The elderly were the smallest population group, nearly 14 percent of the population, and accounted for approximately 34 percent of all spending in 2012.

Per person spending for females ($8,315) was 22 percent more than males ($6,788) in 2012.

In 2012, per person spending for male children (0-18) was 9 percent more than females.  However, for the working age and elderly groups, per person spending for females was 28 and 7 percent more than for males.

NHE by State of Residence, 1991-2014:

In 2014, per capita personal health care spending ranged from $5,982 in Utah to $11,064 in Alaska.   Per capita spending in Alaska was 38 percent higher than the national average ($8,045) while spending in Utah was about 26 percent lower; they have been the lowest and highest, respectively, since 2012.

Health care spending by region continued to exhibit considerable variation. In 2014, the New England and Mideast regions had the highest levels of total per capita personal health care spending ($10,119 and $9,370, respectively), or 26 and 16 percent higher than the national average.   In contrast, the Rocky Mountain and Southwest regions had the lowest levels of total personal health care spending per capita ($6,814 and $6,978, respectively) with average spending roughly 15 percent lower than the national average.

For 2010-14, average growth in per capita personal health care spending was highest in Alaska at 4.8 percent per year and lowest in Arizona at 1.9 percent per year (compared with average growth of 3.1 percent nationally).

The spread between the highest and the lowest per capita personal health spending across the states has remained relatively stable over 2009-14. Accordingly, the highest per capita spending levels were 80 to 90 percent higher per year than the lowest per capita spending levels during the period.

Medicare expenditures per beneficiary were highest in New Jersey ($12,614) and lowest in Montana ($8,238) in 2014.

Medicaid expenditures per enrollee were highest in North Dakota ($12,413) and lowest in Illinois ($4,959) in 2014.

NHE by State of Provider, 1980-2014:

Between 2009 and 2014, U.S. personal health care spending grew, on average, 3.9 percent per year, with spending in North Dakota growing the fastest (6.7 percent) and spending in Rhode Island growing the slowest (2.5 percent).

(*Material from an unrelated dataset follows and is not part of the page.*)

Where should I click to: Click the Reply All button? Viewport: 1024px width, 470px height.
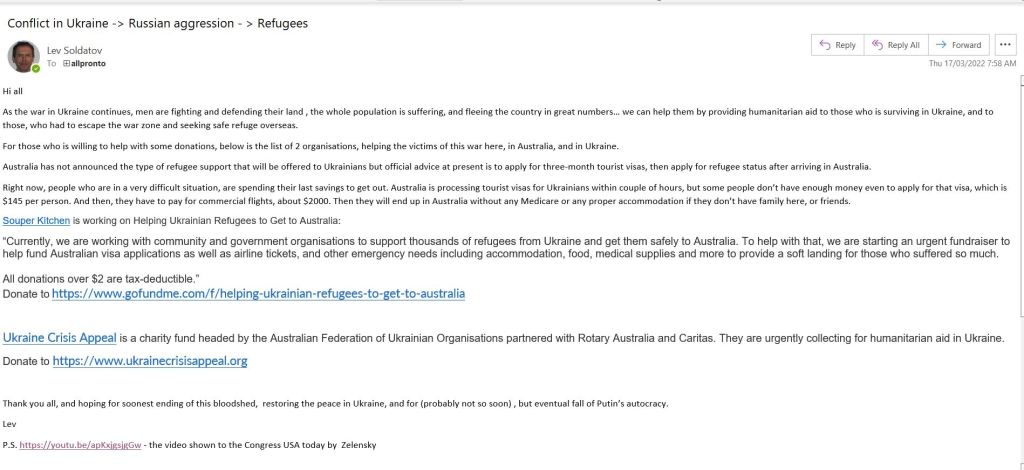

In 2014, California’s personal health care spending was highest in the nation ($295.0 billion), representing 11.5 percent of total U.S. personal health care spending. Comparing historical state rankings through 2014, California consistently had the highest level of total personal health care spending, together with the highest total population in the nation. Other large states, New York, Texas, Florida, and Pennsylvania, also were among the states with the highest total personal health care spending.

Wyoming’s personal health care spending was lowest in the nation (as has been the case historically), representing just 0.2 percent of total U.S. personal health care spending in 2014. Vermont, Alaska, North Dakota, and South Dakota were also among the states with the lowest personal health care spending in both 2014 and historically. All these states have smaller populations.

Gross Domestic Product (GDP) by state measures the value of goods and services produced in each state. Health spending as a share of a state’s GDP shows the importance of the health care sector in a state’s economy. As a share of GDP, Maine ranked the highest (22.3 percent) and Wyoming ranked the lowest (9.3 percent) in 2014.